O vocalista aqui opta por tons mais baixos e convoca os colegas a contribuírem com gang vocals — outro aspecto chupado do thrash — em todas as faixas que possuem refrão. No quesito letras, enuncia-se o fim do mundo (Judgement Day) e invoca-se o demônio tanto na primeira (Blood Money) quanto na terceira pessoa (Smack Attack). E se o alvo em Eat the Rich são os filhos de empresários que viram diretores na empresa do pai e os líderes religiosos que são pura bondade, só que da boca pra fora, a propositalmente anticomercial — não que alguma música aqui seja necessariamente comercial — The Machine é quase uma crônica da separação motivada pela máquina (leia-se a indústria fonográfica) que viria poucos meses depois.

Com o perdão do trocadilho, o único crime de insanidade propriamente dito é o tratamento quase punk dado a School’s Out.

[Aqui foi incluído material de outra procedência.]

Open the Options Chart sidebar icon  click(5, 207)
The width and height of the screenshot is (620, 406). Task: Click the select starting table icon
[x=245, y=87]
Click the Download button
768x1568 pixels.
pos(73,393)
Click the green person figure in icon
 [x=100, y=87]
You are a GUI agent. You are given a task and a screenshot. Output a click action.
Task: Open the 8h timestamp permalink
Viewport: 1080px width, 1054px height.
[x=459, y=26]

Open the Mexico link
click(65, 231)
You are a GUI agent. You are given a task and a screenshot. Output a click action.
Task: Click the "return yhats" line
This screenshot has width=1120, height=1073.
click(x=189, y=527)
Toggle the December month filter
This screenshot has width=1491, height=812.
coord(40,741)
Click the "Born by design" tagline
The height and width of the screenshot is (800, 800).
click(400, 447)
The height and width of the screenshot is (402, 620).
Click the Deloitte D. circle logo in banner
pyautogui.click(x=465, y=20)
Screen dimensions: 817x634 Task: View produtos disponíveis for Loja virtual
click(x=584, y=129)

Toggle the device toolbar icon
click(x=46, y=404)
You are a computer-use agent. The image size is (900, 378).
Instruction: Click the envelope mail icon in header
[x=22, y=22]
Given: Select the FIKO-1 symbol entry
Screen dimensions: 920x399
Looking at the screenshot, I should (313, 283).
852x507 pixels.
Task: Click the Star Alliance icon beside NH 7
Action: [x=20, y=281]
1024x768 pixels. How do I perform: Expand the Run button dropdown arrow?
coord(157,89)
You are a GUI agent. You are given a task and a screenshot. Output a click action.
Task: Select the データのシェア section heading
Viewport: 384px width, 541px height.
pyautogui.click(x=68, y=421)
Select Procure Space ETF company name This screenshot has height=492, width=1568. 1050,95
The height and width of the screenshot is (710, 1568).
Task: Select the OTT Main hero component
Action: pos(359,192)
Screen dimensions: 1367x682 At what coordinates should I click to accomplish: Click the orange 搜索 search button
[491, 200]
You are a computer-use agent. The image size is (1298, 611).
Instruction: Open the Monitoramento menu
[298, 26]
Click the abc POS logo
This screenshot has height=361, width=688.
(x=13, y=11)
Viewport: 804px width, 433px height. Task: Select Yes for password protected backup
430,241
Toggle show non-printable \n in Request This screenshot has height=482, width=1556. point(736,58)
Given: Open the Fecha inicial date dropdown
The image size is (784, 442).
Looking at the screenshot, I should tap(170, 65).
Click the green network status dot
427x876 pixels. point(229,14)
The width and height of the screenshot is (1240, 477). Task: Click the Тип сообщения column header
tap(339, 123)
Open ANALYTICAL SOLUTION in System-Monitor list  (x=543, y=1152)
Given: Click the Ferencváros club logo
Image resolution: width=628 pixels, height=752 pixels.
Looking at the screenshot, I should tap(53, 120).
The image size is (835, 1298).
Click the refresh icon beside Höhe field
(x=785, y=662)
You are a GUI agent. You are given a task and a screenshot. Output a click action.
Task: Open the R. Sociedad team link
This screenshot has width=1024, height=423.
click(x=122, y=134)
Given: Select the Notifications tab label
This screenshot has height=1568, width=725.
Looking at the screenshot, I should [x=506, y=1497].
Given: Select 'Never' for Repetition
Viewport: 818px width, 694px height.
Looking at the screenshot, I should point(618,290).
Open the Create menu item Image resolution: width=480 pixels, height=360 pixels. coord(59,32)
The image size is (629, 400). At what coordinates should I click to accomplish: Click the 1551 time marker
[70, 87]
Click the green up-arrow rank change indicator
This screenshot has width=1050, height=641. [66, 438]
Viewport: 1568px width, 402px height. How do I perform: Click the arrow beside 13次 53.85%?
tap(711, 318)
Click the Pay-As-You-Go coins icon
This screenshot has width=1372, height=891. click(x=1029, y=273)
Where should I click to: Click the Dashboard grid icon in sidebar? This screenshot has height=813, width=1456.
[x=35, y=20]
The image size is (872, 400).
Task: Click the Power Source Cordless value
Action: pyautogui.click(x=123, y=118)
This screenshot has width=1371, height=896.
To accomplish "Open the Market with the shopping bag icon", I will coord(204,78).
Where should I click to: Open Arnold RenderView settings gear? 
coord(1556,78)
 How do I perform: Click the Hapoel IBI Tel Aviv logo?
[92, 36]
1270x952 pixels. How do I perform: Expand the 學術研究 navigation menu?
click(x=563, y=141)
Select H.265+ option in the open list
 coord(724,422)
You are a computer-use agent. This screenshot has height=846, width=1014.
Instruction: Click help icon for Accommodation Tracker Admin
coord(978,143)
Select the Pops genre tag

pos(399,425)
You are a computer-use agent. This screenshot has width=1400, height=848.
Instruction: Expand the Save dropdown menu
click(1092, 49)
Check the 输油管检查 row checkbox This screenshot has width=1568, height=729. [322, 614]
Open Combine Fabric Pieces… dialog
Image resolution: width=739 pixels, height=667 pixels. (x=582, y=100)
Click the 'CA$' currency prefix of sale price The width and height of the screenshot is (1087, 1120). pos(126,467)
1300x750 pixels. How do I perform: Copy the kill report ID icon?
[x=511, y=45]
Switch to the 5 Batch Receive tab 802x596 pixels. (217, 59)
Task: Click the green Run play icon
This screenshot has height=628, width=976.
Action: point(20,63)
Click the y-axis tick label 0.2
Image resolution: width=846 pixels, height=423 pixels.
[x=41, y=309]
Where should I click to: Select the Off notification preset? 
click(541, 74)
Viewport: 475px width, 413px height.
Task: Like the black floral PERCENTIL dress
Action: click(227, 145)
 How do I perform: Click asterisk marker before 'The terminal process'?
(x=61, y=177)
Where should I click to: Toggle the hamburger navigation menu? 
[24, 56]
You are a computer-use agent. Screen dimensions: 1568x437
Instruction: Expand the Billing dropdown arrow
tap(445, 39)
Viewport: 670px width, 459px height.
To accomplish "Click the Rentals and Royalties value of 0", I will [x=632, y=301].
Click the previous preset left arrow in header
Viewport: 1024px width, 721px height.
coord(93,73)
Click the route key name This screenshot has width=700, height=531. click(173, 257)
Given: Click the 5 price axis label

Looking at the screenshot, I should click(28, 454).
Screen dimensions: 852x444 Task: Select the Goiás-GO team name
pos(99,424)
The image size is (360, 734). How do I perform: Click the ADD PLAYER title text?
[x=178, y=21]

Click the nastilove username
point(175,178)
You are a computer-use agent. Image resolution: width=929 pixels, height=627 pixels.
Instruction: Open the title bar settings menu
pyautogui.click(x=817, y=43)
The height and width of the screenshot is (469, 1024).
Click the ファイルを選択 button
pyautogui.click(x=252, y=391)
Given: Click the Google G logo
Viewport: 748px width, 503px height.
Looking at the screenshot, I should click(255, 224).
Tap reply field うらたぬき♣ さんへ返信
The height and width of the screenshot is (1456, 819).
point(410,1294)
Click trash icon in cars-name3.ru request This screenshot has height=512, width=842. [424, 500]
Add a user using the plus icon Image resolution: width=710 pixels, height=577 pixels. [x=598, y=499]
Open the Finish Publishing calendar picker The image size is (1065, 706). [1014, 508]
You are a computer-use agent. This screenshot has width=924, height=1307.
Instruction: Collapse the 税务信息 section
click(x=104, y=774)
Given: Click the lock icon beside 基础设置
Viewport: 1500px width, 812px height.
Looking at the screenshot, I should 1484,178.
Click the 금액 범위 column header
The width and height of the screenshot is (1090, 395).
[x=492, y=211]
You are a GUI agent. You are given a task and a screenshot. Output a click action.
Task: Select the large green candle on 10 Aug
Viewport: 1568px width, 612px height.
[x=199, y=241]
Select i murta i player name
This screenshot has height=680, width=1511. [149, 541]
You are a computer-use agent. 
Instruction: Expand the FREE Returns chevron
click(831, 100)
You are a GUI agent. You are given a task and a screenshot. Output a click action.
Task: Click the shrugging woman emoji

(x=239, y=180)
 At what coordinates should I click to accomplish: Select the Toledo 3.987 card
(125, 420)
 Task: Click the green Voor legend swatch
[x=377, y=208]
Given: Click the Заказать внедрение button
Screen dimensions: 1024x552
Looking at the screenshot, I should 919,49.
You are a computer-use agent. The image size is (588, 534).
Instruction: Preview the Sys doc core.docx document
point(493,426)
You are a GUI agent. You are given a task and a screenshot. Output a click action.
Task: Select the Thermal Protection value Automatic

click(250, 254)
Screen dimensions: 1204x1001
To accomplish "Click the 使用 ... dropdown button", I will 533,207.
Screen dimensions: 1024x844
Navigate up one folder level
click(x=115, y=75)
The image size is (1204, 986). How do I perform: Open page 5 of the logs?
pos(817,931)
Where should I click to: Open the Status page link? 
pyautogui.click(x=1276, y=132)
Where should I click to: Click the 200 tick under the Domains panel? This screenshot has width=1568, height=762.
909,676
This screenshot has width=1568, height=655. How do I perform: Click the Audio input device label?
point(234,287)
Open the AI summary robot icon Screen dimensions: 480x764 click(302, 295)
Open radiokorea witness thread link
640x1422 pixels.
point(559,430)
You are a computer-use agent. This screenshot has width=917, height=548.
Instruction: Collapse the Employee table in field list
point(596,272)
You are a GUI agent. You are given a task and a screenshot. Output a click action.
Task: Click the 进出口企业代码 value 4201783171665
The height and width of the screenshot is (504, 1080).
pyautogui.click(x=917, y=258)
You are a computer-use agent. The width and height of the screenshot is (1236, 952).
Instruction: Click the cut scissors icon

Peço licença a Wilson Dias Lúcio, que assina a resenha publicada na Rock Brigade em 1987 reproduzida no encarte desta belíssima nova edição em CD, para discordar dele quando ele afirma que essa é uma das melhores versões que já ouviu do clássico de Alice Cooper.

Passagens subtraídas, seções rearranjadas e um desfecho de 20 segundos que não dizem nada; ou o cara quis ser muito bonzinho no texto ou realmente se deixou levar pela empolgação que faz o VAR do bom senso perder a calibragem.